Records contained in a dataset

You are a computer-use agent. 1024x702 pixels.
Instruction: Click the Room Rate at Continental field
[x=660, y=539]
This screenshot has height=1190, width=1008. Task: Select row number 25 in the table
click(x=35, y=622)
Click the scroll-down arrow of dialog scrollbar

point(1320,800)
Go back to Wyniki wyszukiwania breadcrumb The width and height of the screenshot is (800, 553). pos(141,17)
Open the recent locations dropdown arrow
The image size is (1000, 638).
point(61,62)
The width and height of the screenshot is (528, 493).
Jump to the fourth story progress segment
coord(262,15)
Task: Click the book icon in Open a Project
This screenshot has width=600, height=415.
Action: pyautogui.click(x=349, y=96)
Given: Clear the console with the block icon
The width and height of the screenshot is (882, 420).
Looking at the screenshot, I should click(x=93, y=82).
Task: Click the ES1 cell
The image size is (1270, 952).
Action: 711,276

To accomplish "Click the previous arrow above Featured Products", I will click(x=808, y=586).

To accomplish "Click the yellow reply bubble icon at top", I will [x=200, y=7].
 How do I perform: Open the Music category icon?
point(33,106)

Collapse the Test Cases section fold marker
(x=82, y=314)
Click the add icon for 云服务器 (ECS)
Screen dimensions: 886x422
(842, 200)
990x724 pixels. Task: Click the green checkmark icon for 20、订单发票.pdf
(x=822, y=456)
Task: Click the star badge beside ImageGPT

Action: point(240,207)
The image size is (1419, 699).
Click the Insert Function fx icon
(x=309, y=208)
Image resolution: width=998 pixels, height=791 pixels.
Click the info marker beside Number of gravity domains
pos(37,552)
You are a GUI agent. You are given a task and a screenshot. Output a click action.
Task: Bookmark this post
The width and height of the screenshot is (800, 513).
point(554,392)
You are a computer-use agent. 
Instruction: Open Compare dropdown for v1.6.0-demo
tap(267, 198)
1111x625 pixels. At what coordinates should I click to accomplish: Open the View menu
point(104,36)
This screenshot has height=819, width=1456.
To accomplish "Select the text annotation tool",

DIRECTIONS FOR THIS TASK:
From the records above, print only the lines between the one holding "This screenshot has height=1190, width=1008." and the one holding "Given: Clear the console with the block icon", inclusive, exactly as they stand.

OUTPUT FOR THIS EXERCISE:
This screenshot has height=1190, width=1008. Task: Select row number 25 in the table
click(x=35, y=622)
Click the scroll-down arrow of dialog scrollbar

point(1320,800)
Go back to Wyniki wyszukiwania breadcrumb The width and height of the screenshot is (800, 553). pos(141,17)
Open the recent locations dropdown arrow
The image size is (1000, 638).
point(61,62)
The width and height of the screenshot is (528, 493).
Jump to the fourth story progress segment
coord(262,15)
Task: Click the book icon in Open a Project
This screenshot has width=600, height=415.
Action: pyautogui.click(x=349, y=96)
Given: Clear the console with the block icon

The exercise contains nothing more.